Now, of course, there exist lots of countries that have exactly this problem. This is common in Africa (Zimbabwe, South Africa, Kenya) and other countries. Iraq claimed Saddam Hussein was elected with 100% of the vote in 2002. In these instances, the fraud is able to be carried out because of the oppressive and essentially autocratic regimes -- everyone knows the fraud is happening, but no one can do anything about it.

But let's assume for a second that a government does systematically change the election results. Even then, in a free country with free press, there exists a check: exit polling. News stations typically poll people as they leave a sample of polling places to see how they voted. these exit polls are how they make their predictions about who won before any votes are even counted.
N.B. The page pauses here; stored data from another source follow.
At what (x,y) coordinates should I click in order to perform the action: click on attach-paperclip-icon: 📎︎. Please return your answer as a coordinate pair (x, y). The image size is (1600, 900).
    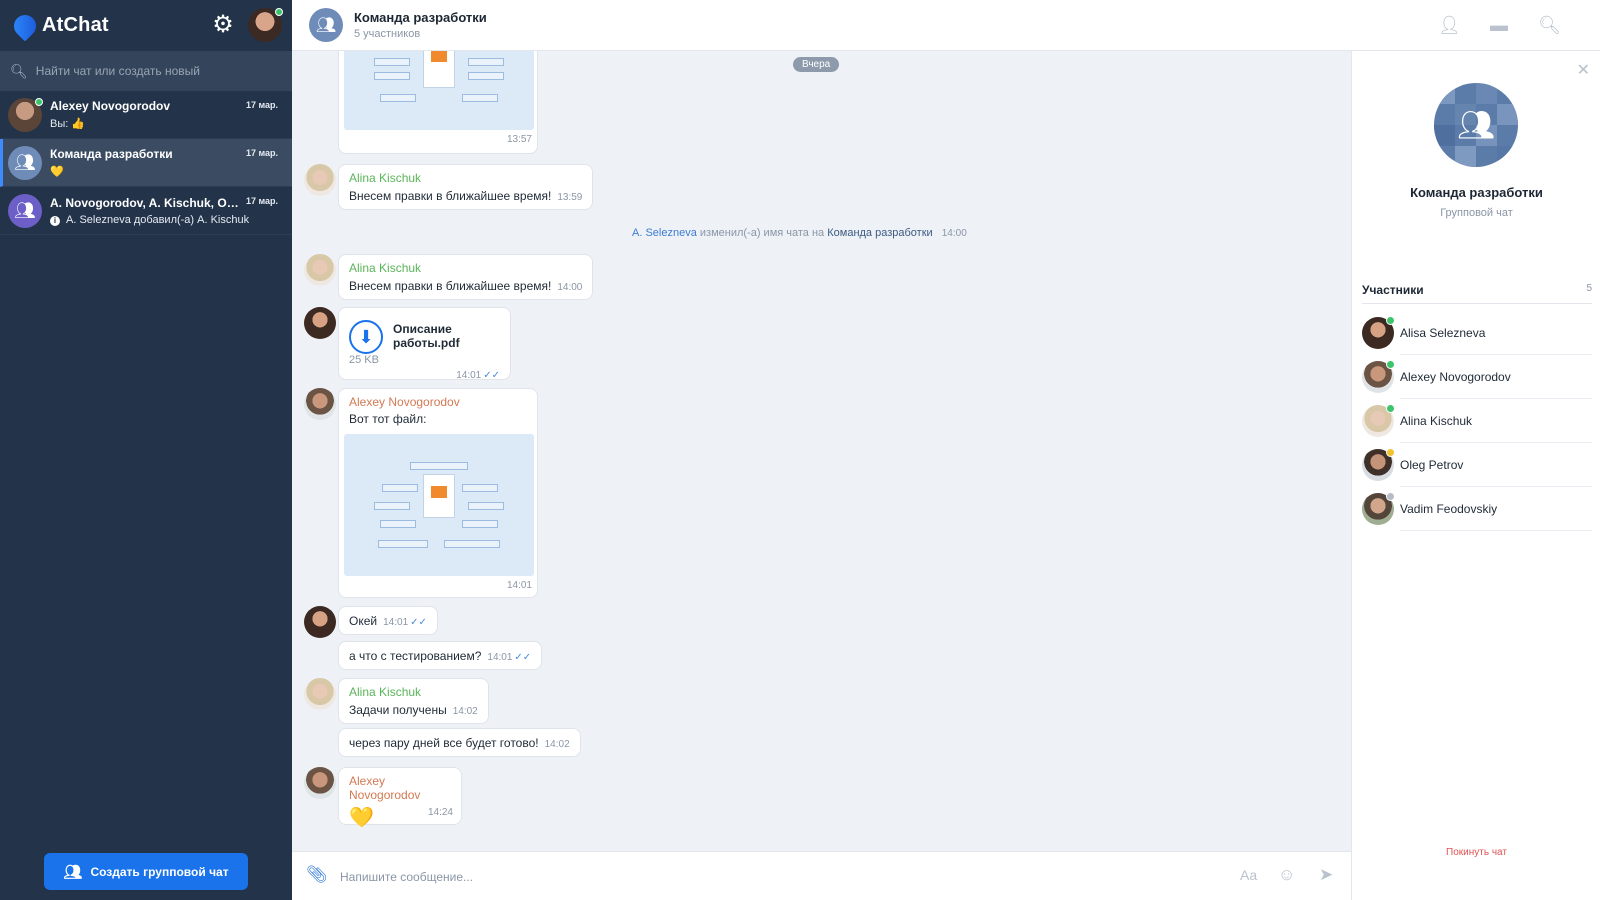
    Looking at the image, I should click on (317, 875).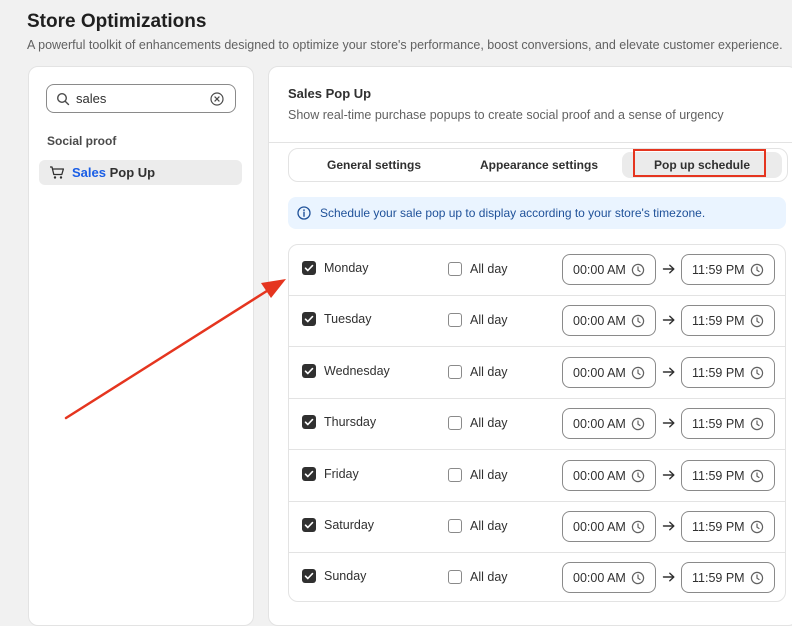  What do you see at coordinates (537, 476) in the screenshot?
I see `schedule-row-friday: Friday All day 00:00 AM 11:59 PM` at bounding box center [537, 476]. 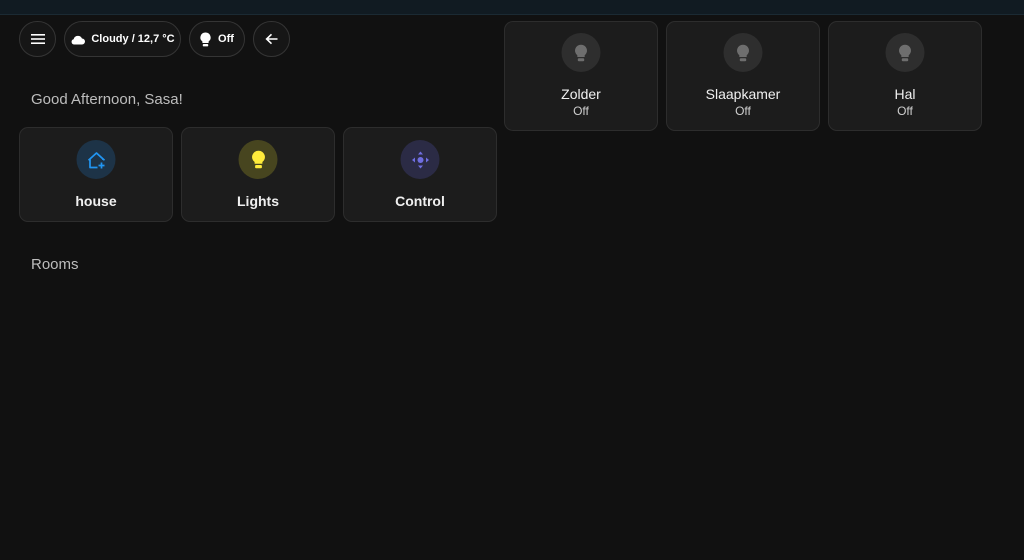 I want to click on room-card-hal: Hal Off, so click(x=905, y=76).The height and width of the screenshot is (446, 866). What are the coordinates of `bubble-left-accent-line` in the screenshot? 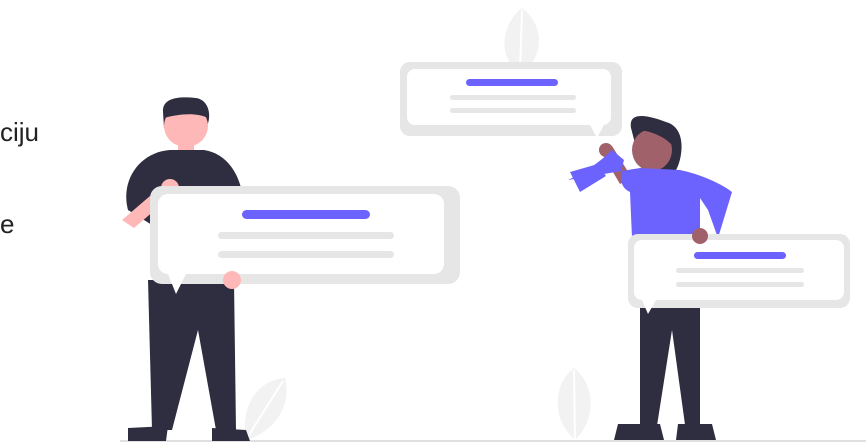 It's located at (306, 214).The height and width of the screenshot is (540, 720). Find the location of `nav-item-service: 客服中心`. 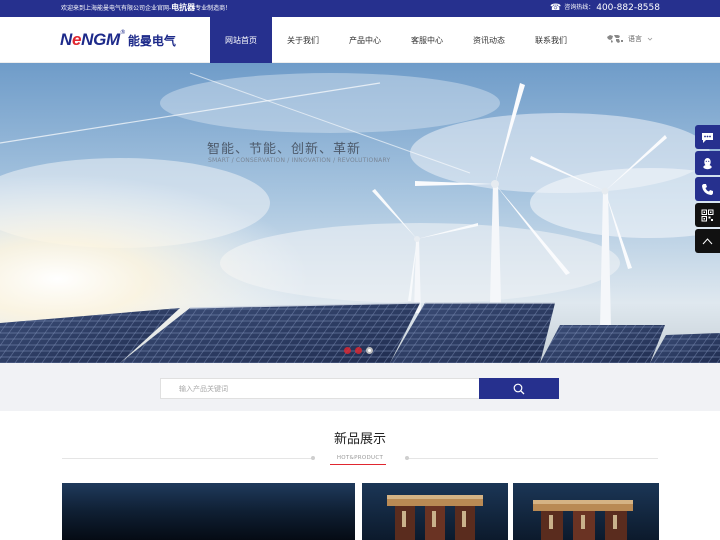

nav-item-service: 客服中心 is located at coordinates (427, 40).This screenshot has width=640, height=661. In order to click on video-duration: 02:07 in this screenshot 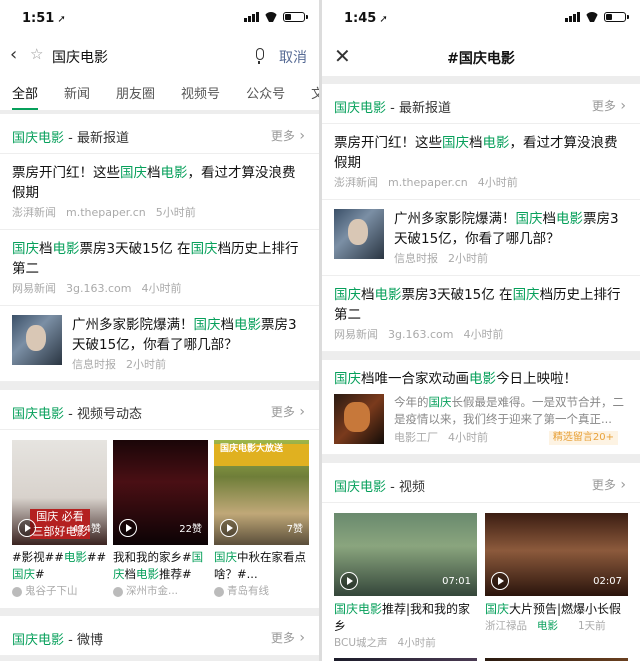, I will do `click(608, 582)`.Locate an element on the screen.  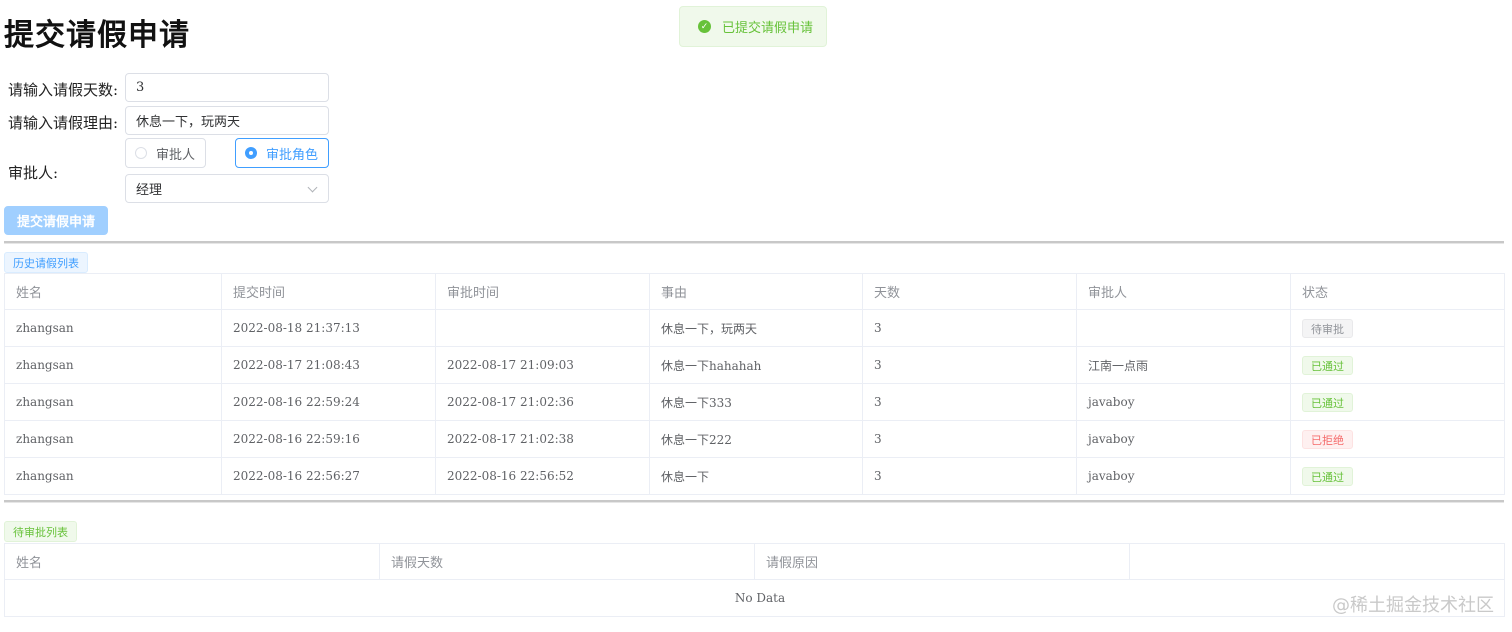
cell-status: 待审批 is located at coordinates (1398, 328).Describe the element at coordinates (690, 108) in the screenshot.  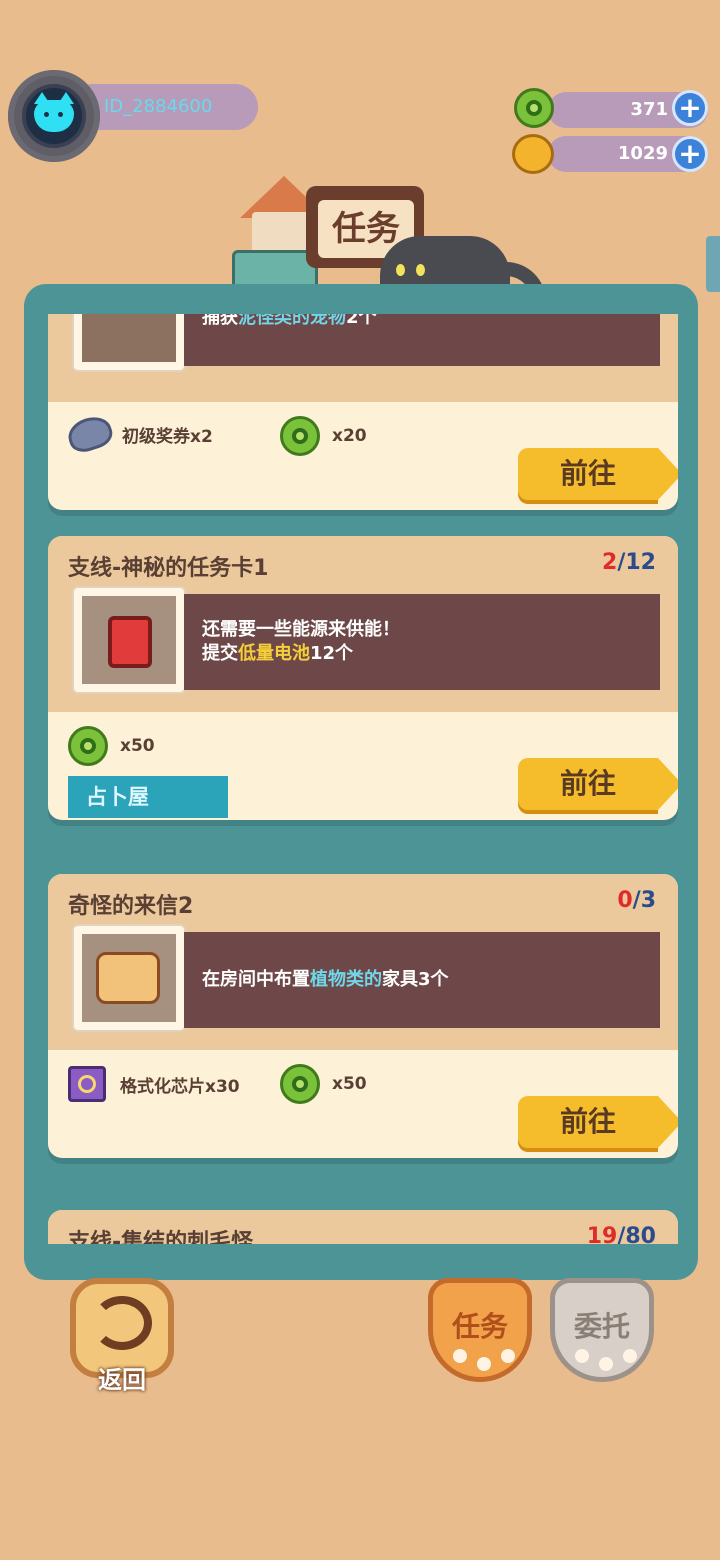
I see `add-green-currency-button: +` at that location.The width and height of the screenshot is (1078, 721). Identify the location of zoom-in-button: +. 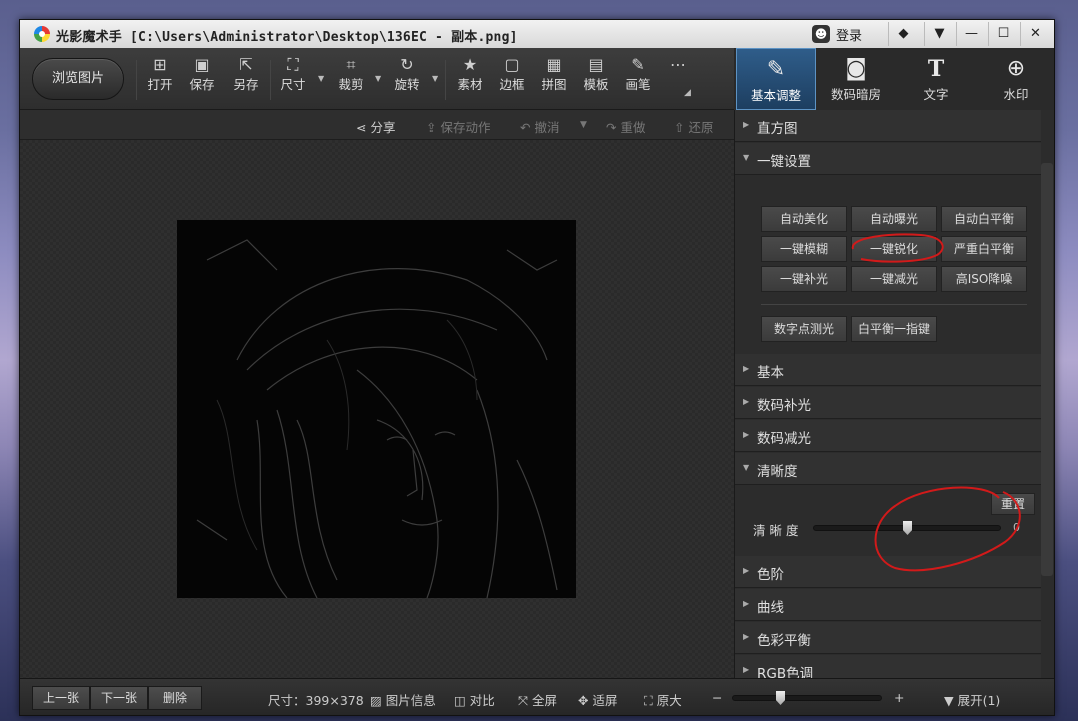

These exit polls are based on interactions directly between the people and the news agency -- the government is not involved. So, if a government did anything more than tilt a close election one way, it would show up as a major departure from the exit polls and prompt an investigation.

The only way for a government to systematically manipulate the results of an election would be to both manipulate the results and manipulate every single news agency reporting on the results. Given the radically different biases of the news agencies, that isn't likely to happen in most civilized countries. It's far, far cheaper and easier to manipulate elections by selectively preventing or encouraging people from voting in the first place.